* _RECORD EXCERPTS_:
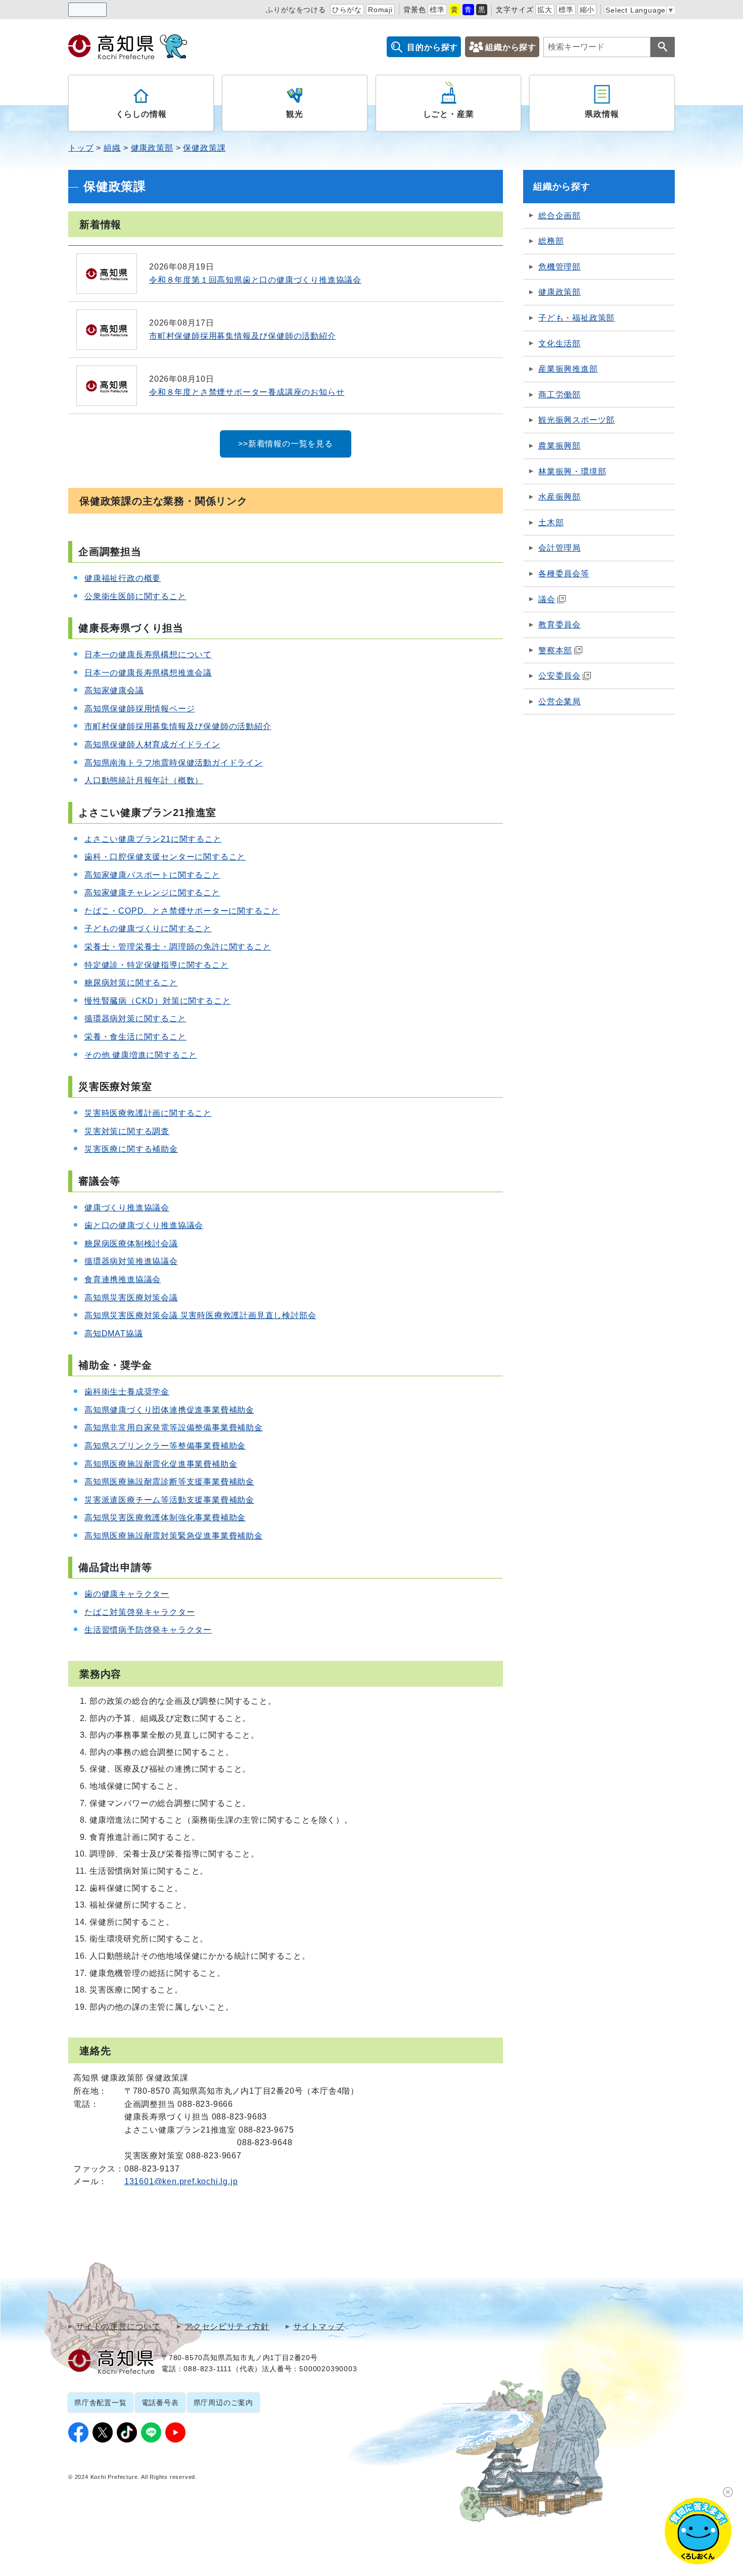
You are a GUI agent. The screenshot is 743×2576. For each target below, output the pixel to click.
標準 (437, 10)
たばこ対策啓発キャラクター (139, 1612)
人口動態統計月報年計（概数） (143, 780)
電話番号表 (160, 2403)
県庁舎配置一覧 (100, 2403)
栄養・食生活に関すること (135, 1036)
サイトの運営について (118, 2327)
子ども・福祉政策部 (576, 317)
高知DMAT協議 (113, 1333)
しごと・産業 (448, 114)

* _PROBLEM_: An exact copy of the data is required, with the pictures excluded.

* _TASK ANSWER_:
You are a GUI agent. The screenshot is 743×2576. For each target below, output the pixel to click.
標準 (437, 10)
たばこ対策啓発キャラクター (139, 1612)
人口動態統計月報年計（概数） (143, 780)
電話番号表 (160, 2403)
県庁舎配置一覧 (100, 2403)
栄養・食生活に関すること (135, 1036)
サイトの運営について (118, 2327)
子ども・福祉政策部 (576, 317)
高知DMAT協議 (113, 1333)
しごと・産業 (448, 114)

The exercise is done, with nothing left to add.